Aujourd’hui, toute la famille soutient Nathalie dans sa quête, à l’exception de Mireille qui ne comprend pas sa motivation. « Ma mère ne voit pas pourquoi je le recherche tant alors qu’il ne s’est jamais occupé de moi. Mais si ça se trouve, il est marié et a des enfants et sa famille n’est peut-être pas au courant de mon existence. D’ailleurs, je veux qu’il comprenne qu’il n’y a rien de malsain dans ma démarche. Je veux qu’il sache que j’ai peur aussi. Peur de perturber sa vie, de bouleverser toute une famille. C’est pourquoi je suis disposée à accepter de le voir discrètement. Ma grand-mère et ma tante, par contre, vont dans mon sens. Elles trouvent même, elles qui ont connu mon père, que mon fils aîné lui ressemble comme deux gouttes d’eau ».
L’enquête
Qui est Jean-Pierre, embarqué sur le « Calédonien » en 1962 ? Appartenait-il à l’Armée de Terre, à la Marine Nationale, à la Marine Marchande ?

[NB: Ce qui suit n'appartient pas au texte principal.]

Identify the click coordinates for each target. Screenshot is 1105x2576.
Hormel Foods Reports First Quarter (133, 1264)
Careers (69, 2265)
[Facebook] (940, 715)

Que transportait le « Calédonien » ? Des marchandises, des passagers ?
D’après la Marine Marchande, basée à Paimpol, ce paquebot était bien destiné au transport de passagers. Leurs archives confirment qu’il a été armé en septembre 1961 et qu’il est arrivé à Marseille en 1962 avec 140 hommes d’équipage mais les noms des trois acolytes ne figurent pas dans le rôle d’équipage… Le « Calédonien » quitte pourtant bel et bien la ville phocéenne le 3 mars 1962, accoste à Alger le 4 mars, puis à Madère, Fort-de-France, Pointe-à-Pitre, Papeete pour faire escale à Nouméa le 15 avril 1962 après un dernier détour par Sydney. Il appartenait à la Compagnie des Messageries Maritimes qui a depuis été rachetée par la Compagnie Générale Maritime.
La Marine Nationale, basée à Toulon, confirme de son côté que le « Calédonien » est une unité de la Marine Marchande et non de la Marine Nationale.
C’est finalement l’écusson visible sur la photo où Jean-Pierre danse avec Mireille qui « parlera ». Il s’agit de l’insigne des Troupes de Marine. « Notre » Jean-Pierre ne peut donc dépendre ni de la Marine Marchande, ni de la Marine Nationale, mais de l’Armée de Terre !
Après plusieurs mois d’enquête, PersonneDisparue parvient à identifier le « bon » Jean-Pierre : un retraité, paisiblement installé en Charente-Maritime avec la femme qui lui était probablement promise puisqu’il l’a épousée un an à peine après son retour de Nouvelle-Calédonie. Une situation délicate pour Nathalie comme pour lui, même si elle était prévisible.
Il aura fallu beaucoup de tact et de patience à Nathalie pour parvenir à convaincre ce papa biologique d’accepter son existence et son affection. Et davantage encore d’amour et de tolérance à l’épouse légitime de Jean-Pierre pour accepter cette grande enfant tombée du ciel.